- TASK BRIEF
Transcribe the stretch of entries below from the line with "Screen dimensions: 1016x715" through the line with "This screenshot has width=622, height=567.", exactly and with both ends included; leave out all other lines.

- INFORMATION SHOWN

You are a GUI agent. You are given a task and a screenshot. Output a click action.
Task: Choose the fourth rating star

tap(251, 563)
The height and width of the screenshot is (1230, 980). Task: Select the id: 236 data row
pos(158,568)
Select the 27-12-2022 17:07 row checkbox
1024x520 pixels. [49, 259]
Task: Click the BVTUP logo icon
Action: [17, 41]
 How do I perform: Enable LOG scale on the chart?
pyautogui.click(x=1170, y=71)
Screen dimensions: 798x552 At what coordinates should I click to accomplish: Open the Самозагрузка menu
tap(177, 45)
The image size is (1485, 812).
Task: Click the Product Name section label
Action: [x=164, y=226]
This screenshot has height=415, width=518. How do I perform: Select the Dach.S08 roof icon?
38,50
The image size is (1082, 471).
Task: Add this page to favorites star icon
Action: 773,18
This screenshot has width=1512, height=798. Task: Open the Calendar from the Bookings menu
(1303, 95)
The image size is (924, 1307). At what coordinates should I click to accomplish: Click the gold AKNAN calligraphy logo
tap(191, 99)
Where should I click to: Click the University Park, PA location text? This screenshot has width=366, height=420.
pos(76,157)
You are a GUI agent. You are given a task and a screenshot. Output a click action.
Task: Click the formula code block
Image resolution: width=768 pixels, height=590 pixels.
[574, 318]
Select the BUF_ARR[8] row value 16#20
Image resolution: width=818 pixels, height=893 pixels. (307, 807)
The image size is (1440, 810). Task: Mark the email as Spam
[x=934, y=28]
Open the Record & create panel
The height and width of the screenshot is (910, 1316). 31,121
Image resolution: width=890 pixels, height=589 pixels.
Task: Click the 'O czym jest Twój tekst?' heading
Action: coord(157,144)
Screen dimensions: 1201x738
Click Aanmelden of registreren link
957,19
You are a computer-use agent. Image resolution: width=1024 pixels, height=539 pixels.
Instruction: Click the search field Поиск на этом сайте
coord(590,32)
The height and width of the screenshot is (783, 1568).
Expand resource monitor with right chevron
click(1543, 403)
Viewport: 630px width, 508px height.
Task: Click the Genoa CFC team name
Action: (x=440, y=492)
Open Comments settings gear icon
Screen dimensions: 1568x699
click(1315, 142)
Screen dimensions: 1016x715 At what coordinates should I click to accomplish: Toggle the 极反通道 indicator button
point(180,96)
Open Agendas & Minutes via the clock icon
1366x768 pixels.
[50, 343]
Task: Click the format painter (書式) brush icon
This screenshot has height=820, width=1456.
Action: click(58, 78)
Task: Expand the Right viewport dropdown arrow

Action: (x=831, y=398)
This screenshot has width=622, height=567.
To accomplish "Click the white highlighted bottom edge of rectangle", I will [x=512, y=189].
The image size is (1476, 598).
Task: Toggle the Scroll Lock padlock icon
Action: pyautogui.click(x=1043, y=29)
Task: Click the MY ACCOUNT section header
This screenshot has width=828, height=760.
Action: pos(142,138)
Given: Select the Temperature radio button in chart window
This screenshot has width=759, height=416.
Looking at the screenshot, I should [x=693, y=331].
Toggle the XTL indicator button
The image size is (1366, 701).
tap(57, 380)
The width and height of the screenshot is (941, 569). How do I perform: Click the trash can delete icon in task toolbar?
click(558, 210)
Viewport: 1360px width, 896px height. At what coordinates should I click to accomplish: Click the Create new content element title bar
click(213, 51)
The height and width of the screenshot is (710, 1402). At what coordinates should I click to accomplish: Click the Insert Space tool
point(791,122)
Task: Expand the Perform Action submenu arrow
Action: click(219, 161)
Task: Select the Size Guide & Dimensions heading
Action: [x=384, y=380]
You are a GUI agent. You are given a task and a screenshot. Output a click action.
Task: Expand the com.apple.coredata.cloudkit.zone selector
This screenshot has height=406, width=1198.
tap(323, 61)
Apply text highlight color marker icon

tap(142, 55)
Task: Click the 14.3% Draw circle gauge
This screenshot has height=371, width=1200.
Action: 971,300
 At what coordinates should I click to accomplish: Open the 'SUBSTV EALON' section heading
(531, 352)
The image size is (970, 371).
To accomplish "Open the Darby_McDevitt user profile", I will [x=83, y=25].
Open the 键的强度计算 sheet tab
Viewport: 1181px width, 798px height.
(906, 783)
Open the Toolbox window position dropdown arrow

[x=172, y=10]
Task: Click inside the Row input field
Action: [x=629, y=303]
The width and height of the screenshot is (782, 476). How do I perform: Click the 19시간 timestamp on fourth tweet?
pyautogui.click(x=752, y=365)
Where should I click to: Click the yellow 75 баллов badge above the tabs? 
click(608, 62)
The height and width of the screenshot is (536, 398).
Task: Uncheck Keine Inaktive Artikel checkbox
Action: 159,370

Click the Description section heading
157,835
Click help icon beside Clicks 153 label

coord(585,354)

- EXERCISE OUTPUT
Screen dimensions: 1016x715 At what coordinates should I click to accomplish: Toggle the 极反通道 indicator button
point(180,96)
Open Agendas & Minutes via the clock icon
1366x768 pixels.
[50, 343]
Task: Click the format painter (書式) brush icon
This screenshot has height=820, width=1456.
Action: click(58, 78)
Task: Expand the Right viewport dropdown arrow

Action: (x=831, y=398)
This screenshot has width=622, height=567.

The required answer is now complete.